Scalability in Crypto: What Is It?

The blockchain is a decentralized network that powers cryptocurrencies. This type of network has some drawbacks, such as the inability to expand its capacity without requiring new programming or other fixes. A cryptocurrency’s scalability is determined by its capacity to update the network or by Layer 2 technologies that facilitate faster transaction processing.

What Distinguishes Layer 2 Scaling from Layer 1 Scaling?

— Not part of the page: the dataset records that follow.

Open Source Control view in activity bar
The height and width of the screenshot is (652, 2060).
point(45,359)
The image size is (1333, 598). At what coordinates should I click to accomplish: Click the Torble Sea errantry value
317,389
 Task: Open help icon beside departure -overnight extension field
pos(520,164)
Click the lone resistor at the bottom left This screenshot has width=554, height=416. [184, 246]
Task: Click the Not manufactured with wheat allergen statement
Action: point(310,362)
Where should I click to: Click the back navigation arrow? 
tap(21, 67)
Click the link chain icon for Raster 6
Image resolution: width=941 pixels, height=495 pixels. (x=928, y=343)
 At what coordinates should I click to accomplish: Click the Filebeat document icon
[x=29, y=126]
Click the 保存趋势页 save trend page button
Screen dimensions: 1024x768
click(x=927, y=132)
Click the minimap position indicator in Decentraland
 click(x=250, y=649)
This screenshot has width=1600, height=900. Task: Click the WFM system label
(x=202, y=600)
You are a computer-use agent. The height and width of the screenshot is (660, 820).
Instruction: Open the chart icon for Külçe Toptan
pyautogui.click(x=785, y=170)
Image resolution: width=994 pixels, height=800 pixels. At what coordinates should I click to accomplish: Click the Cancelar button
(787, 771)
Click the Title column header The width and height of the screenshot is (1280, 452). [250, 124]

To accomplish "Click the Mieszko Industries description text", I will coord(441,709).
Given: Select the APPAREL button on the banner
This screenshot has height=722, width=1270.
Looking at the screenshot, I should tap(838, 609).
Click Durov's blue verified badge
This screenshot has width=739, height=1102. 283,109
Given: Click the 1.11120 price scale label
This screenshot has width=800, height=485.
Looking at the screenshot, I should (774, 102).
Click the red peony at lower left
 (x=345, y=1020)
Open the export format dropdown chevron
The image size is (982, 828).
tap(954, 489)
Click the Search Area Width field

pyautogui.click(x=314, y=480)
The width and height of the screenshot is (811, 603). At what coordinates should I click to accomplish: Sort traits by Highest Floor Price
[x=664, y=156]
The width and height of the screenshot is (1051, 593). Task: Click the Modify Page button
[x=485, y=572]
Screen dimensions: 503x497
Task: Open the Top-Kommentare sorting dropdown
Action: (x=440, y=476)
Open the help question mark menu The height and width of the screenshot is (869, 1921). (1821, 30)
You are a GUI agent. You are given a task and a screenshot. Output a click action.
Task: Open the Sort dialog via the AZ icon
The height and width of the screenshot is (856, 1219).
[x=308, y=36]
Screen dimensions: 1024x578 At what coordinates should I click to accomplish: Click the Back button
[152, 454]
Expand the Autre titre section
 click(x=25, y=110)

Modifications to the core protocol of the blockchain network that increase scalability are known as layer 1 scaling solutions. Instead, off-chain services or networks are used by Layer 2 scaling solutions to improve scalability.

After Layer 1 and Layer 2 Scaling, What Happens Next?

Major crypto blockchain networks’ efforts to increase their scalability will take time. The exchange that goes by the name Binance runs a crypto literacy platform called Binance Academy. It states that “the most likely option is for Layer 1s to focus on security, and allow Layer 2 networks to tailor their services to specific use cases.”

Because they have sizable user and developer communities, big networks like Ethereum are likely to remain dominant for the foreseeable future. However, building tailored Layer 2 solutions is made easier with a wide, decentralized set of validators and a reliable reputation.

The Final Word

The general uptake and expanded capacity of a cryptocurrency network depend on the scaling of a blockchain network. In addition to increasing the capacity to handle considerably more transactions, both Layer 1 and Layer 2 scaling solutions aid in maintaining the integrity of the underlying blockchain. However, there are built-in dangers that could jeopardize a specific blockchain’s security or even the project’s integrity as a whole.CRYPTOCASTER® - DECENTRALIZED FREEDOM!